Equipercentile linking results between the CGI‐S scale and the MADRS, SDS, and PHQ‐9 total scores at each time point and for the combined data set are shown in Figure 1. The relationship between the CGI‐S score and the MADRS, SDS, and PHQ‐9 total scores seemed to follow a non‐linear trend. Results suggest that being “mildly ill” and “moderately ill” (CGI‐S = 3 and 4, respectively) corresponded to a MADRS total score of approximately 13.4 (95% CI: 12.1–14.7) and 26.7 (95% CI: 25.7–28.3), respectively, at day 28. Similarly, being considered “markedly ill” (CGI‐S = 5) corresponded to a MADRS total score of approximately 33.7 (95% CI: 32.5–35.0) at day 28. The relationship between the 2 variables at each visit showed consistency with increasing correlation coefficients over time.

Figure 1.

Figure 1

Relationship between CGI‐S and (A) MADRS total scores, (B) SDS total scores, and (C) PHQ‐9 total scores by visit using local equipercentile method.

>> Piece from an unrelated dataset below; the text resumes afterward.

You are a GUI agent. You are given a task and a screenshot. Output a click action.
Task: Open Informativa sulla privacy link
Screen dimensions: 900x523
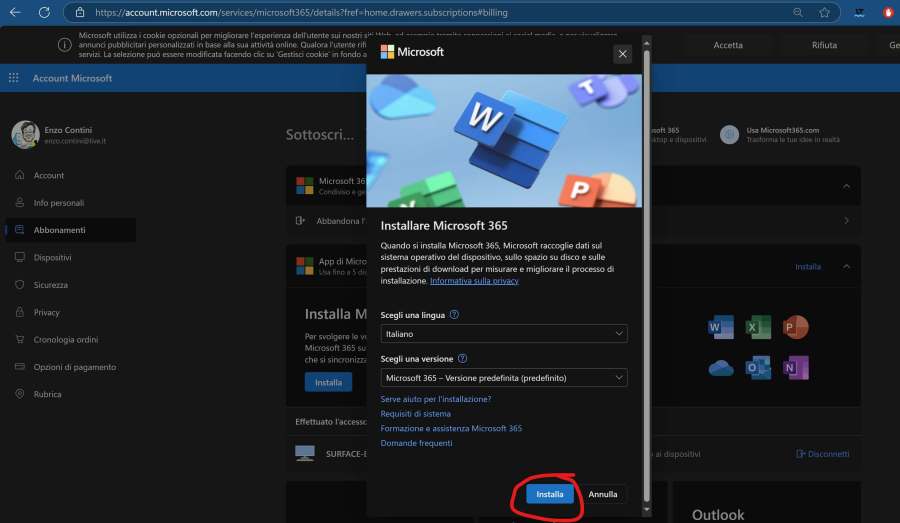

PHQ‐9 scale maximum score is 27. CGI‐S, Clinical Global Impression‐Severity; MADRS, Montgomery‐Åsberg Depression Rating Scale; PHQ‐9, 9‐item Patient Health Questionnaire; SDS, Sheehan Disability Scale.

4. DISCUSSION

In adults with TRD, a clinically meaningful improvement in depressive symptoms and functioning, as assessed by a change of 1 point on the CGI‐S scale, corresponded to approximately 6‐, 4‐, and 3‐point reductions in total scores from baseline on the MADRS, SDS, and PHQ‐9, respectively. Similarly, based on their relationships to the CGI‐S scale at day 28, indicators for clinically substantial improvement (a 2‐point change in the CGI‐S scale) were a 12‐point reduction in MADRS score, an 8‐point reduction in SDS score, and a 6‐point reduction in PHQ‐9 score.

The CGI‐S scale is widely used to measure global clinical outcomes in symptom severity and treatment efficacy in patients with psychiatric disorders other than depression. 19 , 20 , 21 , 22 In this study, the CGI‐S scale was used as the reference measure against which MADRS, SDS, and PHQ‐9 were compared in the acute‐phase treatment of TRD. Change on CGI‐S scale has strong face validity, and the usefulness of this measurement approach is reflected in many disorder‐specific CGI scales being introduced into clinical trials and observational studies, among them the CGI for schizophrenia (CGI‐SCH), 20 for bipolar disorder (CGI‐BP), 21 , 23 and more recently, for schizoaffective disorder (CGI‐S‐SCA). 22

Although not yet widely used by clinicians, 24 the integration of measurement tools such as MADRS, SDS, and PHQ‐9 into routine psychiatric management may enhance the quality of care and improve clinical outcomes. 25 Clinician‐rated and/or patient‐rated scales can help characterize the trajectory of the disease course and the effects of treatment. The scales can also be useful in monitoring symptoms and personalizing treatment dosing and patient management, as illustrated by measurement‐based care. 26 , 27 Determining an optimal cutoff score and showing sensitivity to change are essential for clinical utility of measurement tools. The ability of a measure to detect meaningful change in depression is especially important because follow‐up visits for depression care are often brief and treatment adjustments are frequently necessary to optimize outcomes. 28

Limitations have been noted for each of these scales. Previous studies using the MADRS in MDD have been inconsistent with respect to the multidimensionality of this scale—up to 4 different factor structures have been suggested. 29 The SDS assesses functional impairment globally in three domains (work/school, social life/leisure activities, and family life/home responsibilities) 9 but does not identify the types of impairment. For current major depressive episode, some studies suggest that the specificity and predictive positive value of PHQ‐9 are low 30 and the PHQ‐9 substantially overestimates depression prevalence. 31 The CGI‐S scale also has some inherent limitations as it requires clinicians to make judgments based on a global approximation of illness severity, patients’ level of distress and other aspects of impairment, and the impact of the illness on functioning. Standardization of rating across clinical sites typically does not occur; thus, neither inter‐rater reliability nor a consensus regarding to what degree each rating relies on symptoms, daily function, or patient satisfaction has been standardized. Nevertheless, global CGI‐S ratings reflect the current assessment process in real‐world practice and allow for a clinically acceptable definition of meaningful and substantial change with real‐world applicability.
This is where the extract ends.